PROBLEM DESCRIPTION:
Please keep only the rows below that contain the word "This", copying each of them unchanged.

TASK MATERIAL:
--------------------------------------------------

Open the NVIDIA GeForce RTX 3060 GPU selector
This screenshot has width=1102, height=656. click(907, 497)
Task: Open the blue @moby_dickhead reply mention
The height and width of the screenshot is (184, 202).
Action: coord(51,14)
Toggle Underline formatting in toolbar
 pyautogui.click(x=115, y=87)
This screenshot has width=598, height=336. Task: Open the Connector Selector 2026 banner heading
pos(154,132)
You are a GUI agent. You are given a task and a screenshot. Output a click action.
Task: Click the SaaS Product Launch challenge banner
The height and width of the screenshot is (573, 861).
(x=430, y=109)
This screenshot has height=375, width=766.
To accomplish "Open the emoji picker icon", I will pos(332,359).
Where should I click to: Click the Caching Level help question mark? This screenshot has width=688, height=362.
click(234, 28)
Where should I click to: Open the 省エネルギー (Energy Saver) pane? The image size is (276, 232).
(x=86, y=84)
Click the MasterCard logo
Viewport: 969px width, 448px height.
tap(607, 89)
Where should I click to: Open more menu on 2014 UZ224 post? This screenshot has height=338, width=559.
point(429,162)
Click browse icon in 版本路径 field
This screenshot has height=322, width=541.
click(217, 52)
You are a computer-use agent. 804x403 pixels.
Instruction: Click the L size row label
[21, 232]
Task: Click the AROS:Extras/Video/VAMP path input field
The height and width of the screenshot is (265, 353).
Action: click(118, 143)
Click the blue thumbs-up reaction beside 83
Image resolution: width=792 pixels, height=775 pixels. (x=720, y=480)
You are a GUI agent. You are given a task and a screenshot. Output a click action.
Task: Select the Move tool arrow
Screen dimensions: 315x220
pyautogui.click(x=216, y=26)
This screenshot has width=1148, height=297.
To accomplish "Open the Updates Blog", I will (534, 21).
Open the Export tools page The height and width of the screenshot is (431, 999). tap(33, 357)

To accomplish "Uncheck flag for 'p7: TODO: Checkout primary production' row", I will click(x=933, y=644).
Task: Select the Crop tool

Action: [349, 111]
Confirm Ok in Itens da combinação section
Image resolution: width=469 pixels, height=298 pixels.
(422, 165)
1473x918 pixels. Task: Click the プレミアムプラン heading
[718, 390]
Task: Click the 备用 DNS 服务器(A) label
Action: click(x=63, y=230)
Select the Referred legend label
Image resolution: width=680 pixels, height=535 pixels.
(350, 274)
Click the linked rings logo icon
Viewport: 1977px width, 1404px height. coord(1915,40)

--------------------------------------------------

ANSWER TO THE TASK:
This screenshot has width=1102, height=656. click(907, 497)
This screenshot has width=598, height=336. Task: Open the Connector Selector 2026 banner heading
This screenshot has height=375, width=766.
Where should I click to: Click the Caching Level help question mark? This screenshot has width=688, height=362.
Where should I click to: Open more menu on 2014 UZ224 post? This screenshot has height=338, width=559.
This screenshot has height=322, width=541.
This screenshot has width=1148, height=297.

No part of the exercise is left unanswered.